Population (2001 Census)
- • Total: 1,311
- • Density: 1.57/km^{2} (4.07/sq mi)
- Time zone: UTC−3 (ART)
- CPA Base: B 6075
- Climate: Dfc

= Arenaza =

Arenaza is a town located in the Lincoln Partido in the province of Buenos Aires, Argentina.

==Geography==
Arenaza is located 35 km from the regional center of Lincoln, and 350 km from the city of Buenos Aires.

==History==
The farmland around Arenaza was purchased by Manuel Solana from a pair of Basques in 1880. In 1892, Solana sold the land to Carmelo and Jose María Arenaza. In 1903, a railway station named "Los Altos" was established by the Buenos Aires Western Railway in what would become the town after the land for it was sold by José María. Arenaza was founded a year later on March 19, 1904. In 1906, the railway station, and thus the town, were renamed to Arenaza. A brand of cream cheese, known as the Mendicrim, was created in Arenaza by engineer Osvaldo Mendizábal.

In honor of Arenaza's 100th anniversary in 2004, residents of the town painted their houses pink, green and yellow as part of an event organized by plastic artist Teresa Pereda.

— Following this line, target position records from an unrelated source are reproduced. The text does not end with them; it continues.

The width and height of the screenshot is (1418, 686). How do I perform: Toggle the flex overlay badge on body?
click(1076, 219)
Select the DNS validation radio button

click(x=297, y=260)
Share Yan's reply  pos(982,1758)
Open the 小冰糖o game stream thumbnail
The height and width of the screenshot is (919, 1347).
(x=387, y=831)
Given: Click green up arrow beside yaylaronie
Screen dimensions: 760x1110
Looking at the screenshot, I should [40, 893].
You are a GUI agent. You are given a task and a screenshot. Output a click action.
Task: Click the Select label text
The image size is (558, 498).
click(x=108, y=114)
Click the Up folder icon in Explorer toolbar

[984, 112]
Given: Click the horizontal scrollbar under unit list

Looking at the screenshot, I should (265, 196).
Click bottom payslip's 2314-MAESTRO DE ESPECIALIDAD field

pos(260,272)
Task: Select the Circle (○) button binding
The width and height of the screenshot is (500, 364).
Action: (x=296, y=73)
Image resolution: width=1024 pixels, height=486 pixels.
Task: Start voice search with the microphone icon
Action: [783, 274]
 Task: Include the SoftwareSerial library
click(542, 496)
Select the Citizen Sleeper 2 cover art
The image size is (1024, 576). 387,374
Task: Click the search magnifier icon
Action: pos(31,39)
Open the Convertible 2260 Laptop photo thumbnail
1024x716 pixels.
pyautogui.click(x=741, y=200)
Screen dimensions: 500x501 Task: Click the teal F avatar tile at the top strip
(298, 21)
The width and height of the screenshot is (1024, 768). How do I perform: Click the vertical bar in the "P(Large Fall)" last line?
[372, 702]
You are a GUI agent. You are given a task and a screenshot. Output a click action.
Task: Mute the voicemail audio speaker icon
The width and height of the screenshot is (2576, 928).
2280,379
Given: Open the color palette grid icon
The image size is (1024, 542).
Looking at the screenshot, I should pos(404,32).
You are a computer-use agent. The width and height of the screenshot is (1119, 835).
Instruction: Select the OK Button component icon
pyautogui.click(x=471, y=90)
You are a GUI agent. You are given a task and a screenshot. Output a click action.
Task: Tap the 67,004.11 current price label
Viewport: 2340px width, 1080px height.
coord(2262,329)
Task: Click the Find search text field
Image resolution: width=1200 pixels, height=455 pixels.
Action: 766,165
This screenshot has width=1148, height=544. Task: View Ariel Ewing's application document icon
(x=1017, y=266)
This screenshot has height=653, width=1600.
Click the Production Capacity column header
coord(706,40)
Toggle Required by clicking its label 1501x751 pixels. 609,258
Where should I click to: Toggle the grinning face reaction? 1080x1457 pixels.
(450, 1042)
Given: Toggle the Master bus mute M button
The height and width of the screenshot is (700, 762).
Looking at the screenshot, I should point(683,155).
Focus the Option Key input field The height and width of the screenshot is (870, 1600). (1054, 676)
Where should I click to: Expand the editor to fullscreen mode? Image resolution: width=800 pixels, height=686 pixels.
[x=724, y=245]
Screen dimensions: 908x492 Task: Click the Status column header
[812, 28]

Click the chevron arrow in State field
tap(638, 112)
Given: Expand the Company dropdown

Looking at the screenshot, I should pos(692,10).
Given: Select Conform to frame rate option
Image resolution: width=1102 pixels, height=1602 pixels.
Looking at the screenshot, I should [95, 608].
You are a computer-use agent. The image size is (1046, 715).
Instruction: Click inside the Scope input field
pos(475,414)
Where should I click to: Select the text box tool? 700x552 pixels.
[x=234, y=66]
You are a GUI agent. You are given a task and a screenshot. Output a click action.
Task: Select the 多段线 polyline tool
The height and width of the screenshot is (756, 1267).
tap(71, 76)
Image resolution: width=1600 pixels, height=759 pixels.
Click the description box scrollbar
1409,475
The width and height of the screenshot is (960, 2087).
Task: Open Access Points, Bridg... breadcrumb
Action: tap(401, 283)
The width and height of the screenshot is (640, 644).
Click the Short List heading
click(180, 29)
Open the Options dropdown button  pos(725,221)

The project had begun in 2003, a year before the town's centenary, initially only involving a group of eight families. Paint for the project was donated by two agricultural companies. The town's railway station, then used as a library, was deemed by a jury of artists to have been the best painted building in the town. In total, 4587 liters of paint were used in the project, and 392 buildings in the town were painted. The stated goal of the project was to encourage the preservation of the town's older buildings.

The town's economy is largely reliant on the dairy industry alongside general agriculture. In 2025, a large dairy plant in the town, owned by Alimentos Refrigerados SA (ARSA), closed after a 30-day suspension in operations, which affected around 200 employees in Arenaza.

==Population==
According to INDEC, which collects population data for the country, the town had a population of 1,311 people as of the 2001 census.